This package provides implementations of certain of the most useful Krylov method for a variety of problems:

1. Square or rectangular full-rank systems

Ax = b

should be solved when b lies in the range space of A. This situation occurs when

• A is square and nonsingular,
• A is tall and has full column rank and b lies in the range of A.
1. Linear least-squares problems

minimize ‖b - Ax

should be solved when b is not in the range of A (inconsistent systems), regardless of the shape and rank of A. This situation mainly occurs when

• A is square and singular,
• A is tall and thin.

Underdetermined systems are less common but also occur.

If there are infinitely many such x (because A is column rank-deficient), one with minimum norm is identified

minimize ‖x‖   subject to   x ∈ argmin ‖b - Ax‖.

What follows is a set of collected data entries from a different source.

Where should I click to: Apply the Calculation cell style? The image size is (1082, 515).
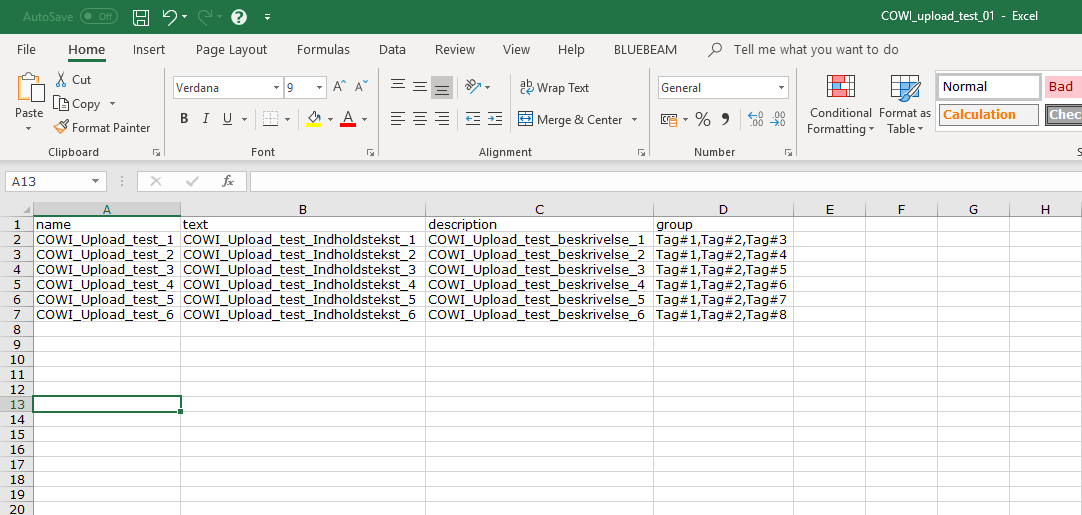pos(988,115)
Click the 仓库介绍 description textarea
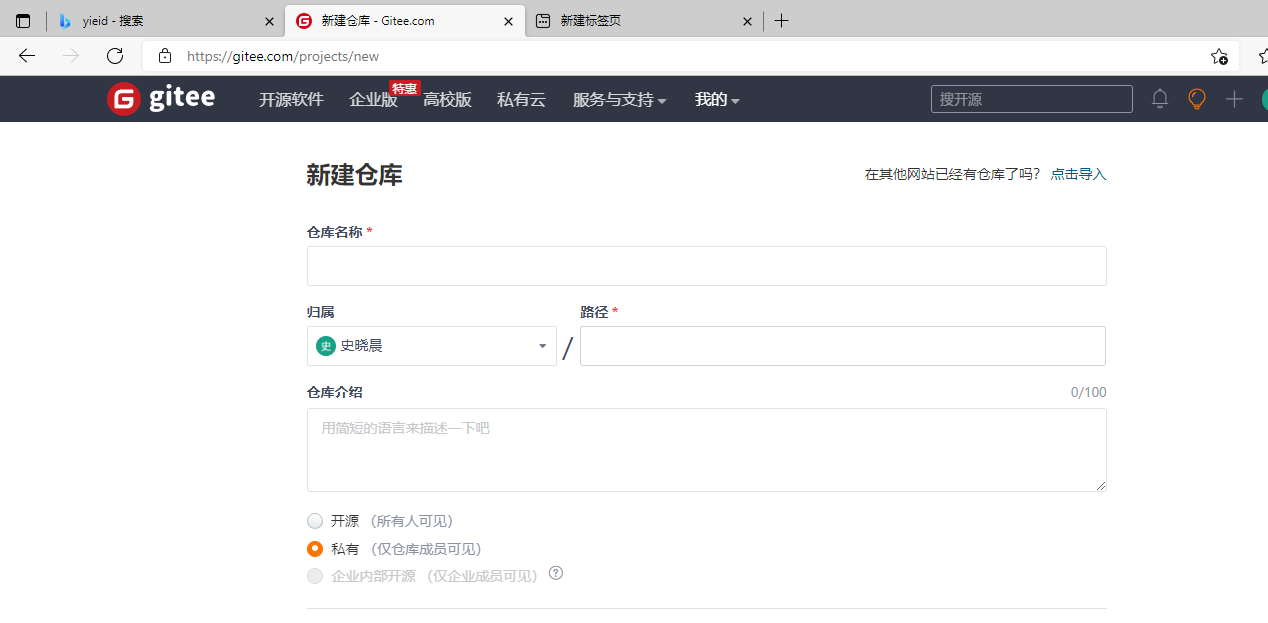 coord(706,450)
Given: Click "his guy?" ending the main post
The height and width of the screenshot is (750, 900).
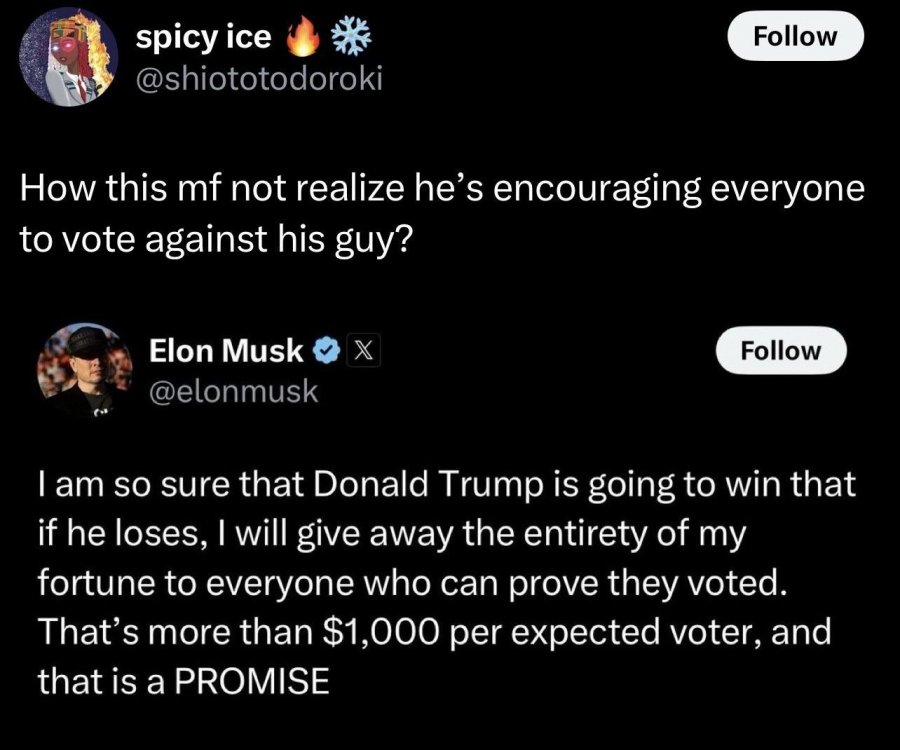Looking at the screenshot, I should pos(351,241).
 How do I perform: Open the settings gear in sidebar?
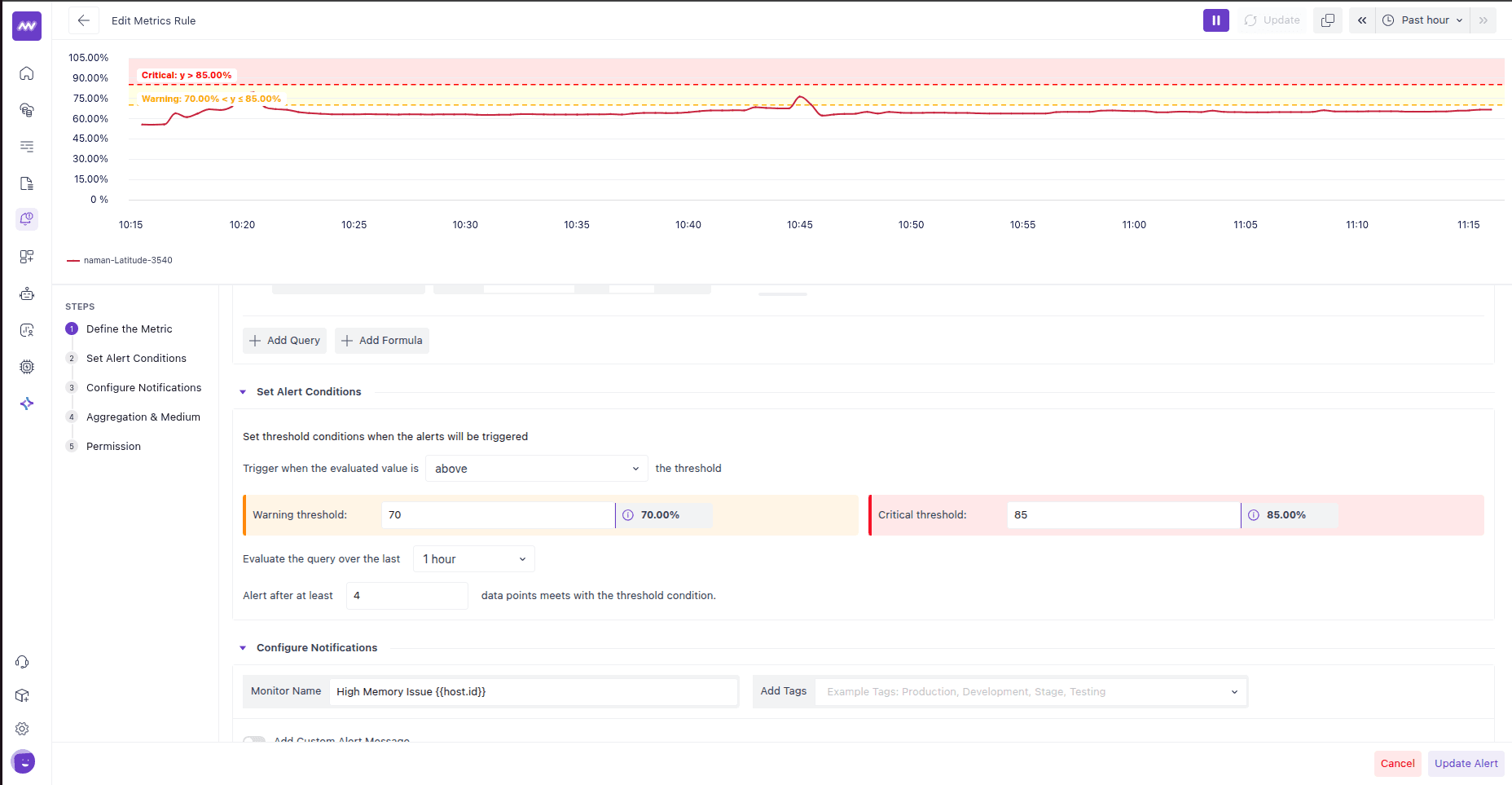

1. Linear least-norm problems

minimize ‖x‖   subject to   Ax = b

should be solved when A is column rank-deficient but b is in the range of A (consistent systems), regardless of the shape of A. This situation mainly occurs when

• A is square and singular,
• A is short and wide.

Overdetermined systems are less common but also occur.

Ax = b   and   Aᴴy = c

where A can have any shape.

1. Saddle-point and Hermitian quasi-definite systems

[M     A]  [x] = [b]
[Aᴴ   -N]  [y]    [c]

where A can have any shape.

1. Generalized saddle-point and non-Hermitian partitioned systems

[M   A]  [x] = [b]
[B   N]  [y]    [c]

where A can have any shape and B has the shape of Aᴴ. A, B, b and c must be all nonzero.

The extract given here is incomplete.